In our excursion to the valley with sandstone ledges we witnessed a
process which is going forward in all lands. Everywhere the rocks are
crumbling away; their fragments are creeping down hillsides to the
stream ways and are carried by the streams to the sea, where they are
rebuilt into rocky layers. When again the rocks are lifted to form
land the process will begin anew; again they will crumble and creep
down slopes and be washed by streams to the sea. Let us begin our
study of this long cycle of change at the point where rocks
disintegrate and decay under the action of the weather. In studying
now a few outcrops and quarries we shall learn a little of some common
rocks and how they weather away.

=Stratification and jointing.= At the sandstone ledges we saw that the
rock was divided into parallel layers. The thicker layers are known as
_strata_, and the thin leaves into which each stratum may sometimes be
split are termed _laminæ_. To a greater or less degree these layers
differ from each other in fineness of grain, showing that the material
has been sorted.
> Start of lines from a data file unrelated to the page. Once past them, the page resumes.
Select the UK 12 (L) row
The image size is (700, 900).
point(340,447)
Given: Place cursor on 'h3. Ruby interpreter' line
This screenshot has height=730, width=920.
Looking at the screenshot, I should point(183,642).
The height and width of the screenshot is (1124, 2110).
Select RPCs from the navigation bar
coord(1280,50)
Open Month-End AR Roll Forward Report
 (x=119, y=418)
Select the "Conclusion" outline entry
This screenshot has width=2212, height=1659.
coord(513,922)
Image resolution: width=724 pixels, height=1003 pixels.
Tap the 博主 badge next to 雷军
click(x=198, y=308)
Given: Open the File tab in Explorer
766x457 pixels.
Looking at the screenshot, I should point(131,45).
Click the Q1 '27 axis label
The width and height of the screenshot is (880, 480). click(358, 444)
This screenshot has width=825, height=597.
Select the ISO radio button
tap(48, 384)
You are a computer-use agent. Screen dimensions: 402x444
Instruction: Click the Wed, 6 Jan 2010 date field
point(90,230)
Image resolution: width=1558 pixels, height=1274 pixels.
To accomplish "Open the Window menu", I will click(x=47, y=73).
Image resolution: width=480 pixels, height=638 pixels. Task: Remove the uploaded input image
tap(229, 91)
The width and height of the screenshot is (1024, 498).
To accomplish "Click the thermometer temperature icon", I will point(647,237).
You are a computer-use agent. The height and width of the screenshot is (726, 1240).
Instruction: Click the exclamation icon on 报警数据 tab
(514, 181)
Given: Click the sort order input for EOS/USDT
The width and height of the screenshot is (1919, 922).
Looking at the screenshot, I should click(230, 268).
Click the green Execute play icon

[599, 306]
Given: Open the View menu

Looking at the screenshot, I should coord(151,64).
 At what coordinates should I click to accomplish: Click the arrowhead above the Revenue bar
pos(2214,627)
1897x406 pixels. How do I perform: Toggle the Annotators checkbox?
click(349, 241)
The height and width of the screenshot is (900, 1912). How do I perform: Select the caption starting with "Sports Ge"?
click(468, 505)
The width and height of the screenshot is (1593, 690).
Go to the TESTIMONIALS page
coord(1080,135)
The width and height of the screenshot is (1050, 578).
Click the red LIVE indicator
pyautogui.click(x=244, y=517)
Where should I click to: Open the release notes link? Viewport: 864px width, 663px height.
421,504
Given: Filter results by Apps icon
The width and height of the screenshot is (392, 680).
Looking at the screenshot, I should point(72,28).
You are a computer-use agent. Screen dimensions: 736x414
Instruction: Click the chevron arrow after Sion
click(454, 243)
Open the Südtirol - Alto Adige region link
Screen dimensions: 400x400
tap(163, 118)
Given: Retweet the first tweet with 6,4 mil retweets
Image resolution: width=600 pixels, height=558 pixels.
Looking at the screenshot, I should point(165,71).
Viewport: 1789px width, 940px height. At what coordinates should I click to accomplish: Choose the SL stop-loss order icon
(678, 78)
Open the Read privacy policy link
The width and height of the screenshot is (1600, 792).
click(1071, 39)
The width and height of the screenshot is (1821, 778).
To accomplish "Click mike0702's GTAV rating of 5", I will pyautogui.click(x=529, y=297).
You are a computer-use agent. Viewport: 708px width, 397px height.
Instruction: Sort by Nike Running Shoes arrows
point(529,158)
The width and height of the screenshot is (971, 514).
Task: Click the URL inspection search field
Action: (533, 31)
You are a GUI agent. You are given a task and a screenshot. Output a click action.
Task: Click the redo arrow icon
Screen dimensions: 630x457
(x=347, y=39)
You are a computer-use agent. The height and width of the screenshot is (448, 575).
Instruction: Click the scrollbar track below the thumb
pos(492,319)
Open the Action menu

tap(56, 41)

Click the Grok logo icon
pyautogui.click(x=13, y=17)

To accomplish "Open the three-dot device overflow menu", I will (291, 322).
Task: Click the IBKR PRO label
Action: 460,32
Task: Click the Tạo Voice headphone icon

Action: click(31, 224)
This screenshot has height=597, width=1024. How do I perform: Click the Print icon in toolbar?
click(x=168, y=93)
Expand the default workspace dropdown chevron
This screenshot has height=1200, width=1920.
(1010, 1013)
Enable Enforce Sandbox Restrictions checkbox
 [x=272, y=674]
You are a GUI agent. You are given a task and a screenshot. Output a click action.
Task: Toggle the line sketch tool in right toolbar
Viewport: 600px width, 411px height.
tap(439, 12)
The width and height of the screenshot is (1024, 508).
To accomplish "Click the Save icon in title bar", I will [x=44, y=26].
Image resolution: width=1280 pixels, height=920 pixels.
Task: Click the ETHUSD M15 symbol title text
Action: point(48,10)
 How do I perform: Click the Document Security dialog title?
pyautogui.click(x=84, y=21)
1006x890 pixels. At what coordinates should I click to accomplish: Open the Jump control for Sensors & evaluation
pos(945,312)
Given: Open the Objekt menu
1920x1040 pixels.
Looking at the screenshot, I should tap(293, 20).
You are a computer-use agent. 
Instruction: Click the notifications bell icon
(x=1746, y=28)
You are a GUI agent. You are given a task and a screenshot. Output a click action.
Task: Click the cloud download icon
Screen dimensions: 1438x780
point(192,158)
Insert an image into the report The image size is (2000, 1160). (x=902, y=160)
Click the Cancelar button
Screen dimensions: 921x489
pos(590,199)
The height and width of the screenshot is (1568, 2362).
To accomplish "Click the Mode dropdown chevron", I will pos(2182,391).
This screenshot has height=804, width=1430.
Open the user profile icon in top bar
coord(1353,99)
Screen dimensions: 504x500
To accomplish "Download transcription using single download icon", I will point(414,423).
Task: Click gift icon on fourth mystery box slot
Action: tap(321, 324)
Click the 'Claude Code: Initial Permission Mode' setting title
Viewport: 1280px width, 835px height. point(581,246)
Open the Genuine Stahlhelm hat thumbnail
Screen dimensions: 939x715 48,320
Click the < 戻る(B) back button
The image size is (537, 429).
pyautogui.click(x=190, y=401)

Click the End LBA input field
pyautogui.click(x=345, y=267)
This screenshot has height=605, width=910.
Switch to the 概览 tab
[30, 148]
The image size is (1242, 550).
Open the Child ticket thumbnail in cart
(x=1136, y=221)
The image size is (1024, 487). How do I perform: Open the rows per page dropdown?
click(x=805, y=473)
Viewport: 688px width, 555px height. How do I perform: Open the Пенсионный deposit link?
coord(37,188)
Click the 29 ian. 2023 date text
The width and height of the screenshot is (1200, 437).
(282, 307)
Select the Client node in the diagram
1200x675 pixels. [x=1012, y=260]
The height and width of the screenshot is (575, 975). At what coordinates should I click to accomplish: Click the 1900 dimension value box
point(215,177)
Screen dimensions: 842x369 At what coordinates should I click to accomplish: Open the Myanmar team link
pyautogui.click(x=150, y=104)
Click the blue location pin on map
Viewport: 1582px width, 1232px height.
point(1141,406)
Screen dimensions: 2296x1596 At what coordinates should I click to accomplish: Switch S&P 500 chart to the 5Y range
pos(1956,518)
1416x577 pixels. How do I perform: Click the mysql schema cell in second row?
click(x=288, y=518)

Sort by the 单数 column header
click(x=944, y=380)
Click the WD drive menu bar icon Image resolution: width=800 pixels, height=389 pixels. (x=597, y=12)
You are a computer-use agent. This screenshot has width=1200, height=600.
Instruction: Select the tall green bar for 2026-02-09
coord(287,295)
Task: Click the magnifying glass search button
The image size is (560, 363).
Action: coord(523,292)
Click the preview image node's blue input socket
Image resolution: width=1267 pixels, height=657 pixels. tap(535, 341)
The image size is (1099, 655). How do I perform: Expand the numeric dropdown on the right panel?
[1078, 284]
The planes which divide them are called _bedding
planes_.

Besides the bedding planes there are other division planes, which cut
across the strata from top to bottom. These are found in all rocks and
are known as _joints_ (Fig. 1). Two sets of joints, running at about
right angles to each other, together with the bedding planes, divide
the sandstone into quadrangular blocks.

   [Illustration: Fig. 1. Cliff of Sandstone, Ireland]

=Sandstone.= Examining a piece of sandstone we find it composed of
grains quite like those of river sand or of sea beaches. Most of the
grains are of a clear glassy mineral called quartz. These quartz
grains are very hard and will scratch the steel of a knife blade. They
are not affected by acid, and their broken surfaces are irregular like
those of broken glass.

The grains of sandstone are held together by some cement. This may be
_calcareous_, consisting of soluble carbonate of lime. In brown
sandstones the cement is commonly _ferruginous_,--hydrated iron oxide,
or iron rust, forming the bond, somewhat as in the case of iron nails
which have rusted together. The strongest and most lasting cement is
_siliceous_, and sand rocks whose grains are closely cemented by
silica, the chemical substance of which quartz is made, are known as
quartzites.

We are now prepared to understand how sandstone is affected by the
action of the weather. On ledges where the rock is exposed to view its
surface is more or less discolored and the grains are loose and may be
rubbed off with the finger. On gentle slopes the rock is covered with
a soil composed of sand, which evidently is crumbled sandstone, and
dark carbonaceous matter derived from the decay of vegetation. Clearly
it is by the dissolving of the cement that the rock thus breaks down
to loose sand. A piece of sandstone with calcareous cement, or a bit
of old mortar, which is really an artificial stone also made of sand
cemented by lime, may be treated in a test tube with hydrochloric acid
to illustrate the process.

   [Illustration: Fig. 2. Section of Limestone Quarry

   Scale, 1 in. = 30 ft. _a_, red residual clay; _mn_, pitted
   surface of rotted limestone; _bb_, limestone divided into thin
   layers; _c_, thick layers of laminated limestone, the laminæ
   being firmly cemented together; _j_, _j_, _j_, joints. Is _bb_
   thin-layered because originally so laid, or because it has been
   broken up by weathering, although once like _c_ thick-layered?]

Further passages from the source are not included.